- [WHAT TO WORK ON]
Return the following lines unchanged, from the start of the listing through the line that contains "Action: 364,169", including both ends.

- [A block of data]
◇ ◇ ◇
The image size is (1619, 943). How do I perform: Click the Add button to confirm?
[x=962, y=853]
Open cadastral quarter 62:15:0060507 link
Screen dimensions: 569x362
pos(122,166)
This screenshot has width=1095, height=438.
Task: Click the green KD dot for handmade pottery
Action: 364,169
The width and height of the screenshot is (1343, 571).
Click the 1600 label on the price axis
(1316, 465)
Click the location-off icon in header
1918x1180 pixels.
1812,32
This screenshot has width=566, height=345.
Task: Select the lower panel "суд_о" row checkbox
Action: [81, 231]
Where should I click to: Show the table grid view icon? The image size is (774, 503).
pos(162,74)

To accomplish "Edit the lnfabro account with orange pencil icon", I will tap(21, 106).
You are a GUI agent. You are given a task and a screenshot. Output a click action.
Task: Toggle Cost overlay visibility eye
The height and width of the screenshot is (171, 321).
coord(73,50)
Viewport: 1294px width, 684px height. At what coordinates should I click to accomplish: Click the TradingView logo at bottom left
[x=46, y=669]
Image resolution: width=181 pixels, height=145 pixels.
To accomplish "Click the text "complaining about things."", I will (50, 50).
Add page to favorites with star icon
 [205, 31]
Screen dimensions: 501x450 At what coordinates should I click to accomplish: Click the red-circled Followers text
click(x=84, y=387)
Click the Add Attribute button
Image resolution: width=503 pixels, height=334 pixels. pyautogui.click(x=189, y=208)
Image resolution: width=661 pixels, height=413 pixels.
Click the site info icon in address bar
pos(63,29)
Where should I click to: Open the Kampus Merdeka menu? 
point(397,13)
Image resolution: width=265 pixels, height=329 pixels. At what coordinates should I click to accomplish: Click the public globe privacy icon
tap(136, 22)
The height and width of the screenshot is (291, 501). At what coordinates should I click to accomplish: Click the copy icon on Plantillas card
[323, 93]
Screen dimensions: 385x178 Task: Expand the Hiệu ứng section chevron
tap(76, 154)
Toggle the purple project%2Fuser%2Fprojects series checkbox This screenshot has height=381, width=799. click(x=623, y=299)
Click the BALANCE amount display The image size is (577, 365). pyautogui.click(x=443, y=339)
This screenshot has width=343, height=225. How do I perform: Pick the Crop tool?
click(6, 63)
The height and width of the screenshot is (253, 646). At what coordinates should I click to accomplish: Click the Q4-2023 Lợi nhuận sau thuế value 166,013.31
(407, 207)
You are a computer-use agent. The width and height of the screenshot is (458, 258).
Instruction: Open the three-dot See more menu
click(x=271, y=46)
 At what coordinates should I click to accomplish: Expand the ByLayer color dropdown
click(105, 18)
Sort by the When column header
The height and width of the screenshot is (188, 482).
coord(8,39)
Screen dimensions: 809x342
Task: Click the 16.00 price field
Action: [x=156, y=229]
◇ ◇ ◇
- [CORRECT ANSWER]
The image size is (1619, 943). How do I perform: Click the Add button to confirm?
[x=962, y=853]
Open cadastral quarter 62:15:0060507 link
Screen dimensions: 569x362
pos(122,166)
This screenshot has width=1095, height=438.
Task: Click the green KD dot for handmade pottery
Action: 364,169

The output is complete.